NHS bosses could have prevented “chaos and panic” in a system left “wholly unprepared for this pandemic”, the editor of a British medical journal has said.

Numerous warnings were issued to the NHS but these were not heeded, Richard Horton wrote in The Lancet.

He cited an example from his journal on January 20, pointing to a global epidemic: “Preparedness plans should be readied for deployment at short notice, including securing supply chains of pharmaceuticals, personal protective equipment, hospital supplies and the necessary human resources to deal with the consequences of a global outbreak of this magnitude.”

Dr Horton said the Government’s Contain-Delay-Mitigate-Research plan had failed.
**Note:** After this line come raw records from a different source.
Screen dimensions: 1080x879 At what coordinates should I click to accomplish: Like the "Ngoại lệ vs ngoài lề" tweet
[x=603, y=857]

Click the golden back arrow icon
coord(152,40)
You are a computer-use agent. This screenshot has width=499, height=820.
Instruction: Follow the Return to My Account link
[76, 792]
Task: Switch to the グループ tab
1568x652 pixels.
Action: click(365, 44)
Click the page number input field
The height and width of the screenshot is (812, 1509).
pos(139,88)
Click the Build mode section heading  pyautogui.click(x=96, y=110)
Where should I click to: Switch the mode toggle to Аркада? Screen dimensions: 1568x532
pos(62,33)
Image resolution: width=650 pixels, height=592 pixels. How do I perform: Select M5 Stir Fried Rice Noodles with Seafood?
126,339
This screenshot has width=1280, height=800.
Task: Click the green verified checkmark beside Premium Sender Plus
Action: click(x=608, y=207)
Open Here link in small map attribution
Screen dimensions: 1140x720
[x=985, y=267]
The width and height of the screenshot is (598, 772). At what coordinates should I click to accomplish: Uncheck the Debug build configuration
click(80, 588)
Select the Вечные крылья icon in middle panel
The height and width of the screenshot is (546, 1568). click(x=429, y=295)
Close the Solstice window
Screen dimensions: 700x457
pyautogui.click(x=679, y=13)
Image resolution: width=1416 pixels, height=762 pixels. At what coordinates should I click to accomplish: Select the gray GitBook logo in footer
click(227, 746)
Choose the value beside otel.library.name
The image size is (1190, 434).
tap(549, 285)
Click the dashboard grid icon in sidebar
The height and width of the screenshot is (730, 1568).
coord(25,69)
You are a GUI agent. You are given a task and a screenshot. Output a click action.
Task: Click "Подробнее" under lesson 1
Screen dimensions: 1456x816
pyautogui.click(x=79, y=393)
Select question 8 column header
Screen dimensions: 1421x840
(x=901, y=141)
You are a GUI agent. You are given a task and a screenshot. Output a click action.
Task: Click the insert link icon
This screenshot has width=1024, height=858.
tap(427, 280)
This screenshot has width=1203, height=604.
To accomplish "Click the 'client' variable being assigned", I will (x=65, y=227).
He said: “It failed, in part, because ministers didn’t follow WHO’s advice to ‘test, test, test’ every suspected case. They didn’t isolate and quarantine. They didn’t contact trace.

“These basic principles of public health and infectious disease control were ignored, for reasons that remain opaque.”

He added that “The result has been chaos and panic across the NHS”.

Dr Horton’s warning came as the UK saw its biggest day-on-day rise in deaths since the Covid-19 outbreak began, as Boris Johnson and Matt Hancock said they have tested positive for the virus and frontline testing of NHS workers was set to begin.

A total of 759 people have now died in UK hospitals after being diagnosed with coronavirus, while 14,500 have tested positive and hundreds of thousands more people are thought to be infected.

Dr Horton also expressed concerns over the Government’s new Suppress–Shield–Treat–Palliate plan.

“But this plan, agreed far too late in the course of the outbreak, has left the NHS wholly unprepared for the surge of severely and critically ill patients that will soon come,” he said.

Meanwhile, more than 18,000 doctors, nurses and other former NHS staff have volunteered to return to work to fight the virus.

The en masse effort came after NHS England chief executive Sir Simon Stevens was forced to defend his track record heading the service, with the country’s proportion of intensive care units before the crisis among the lowest in Europe.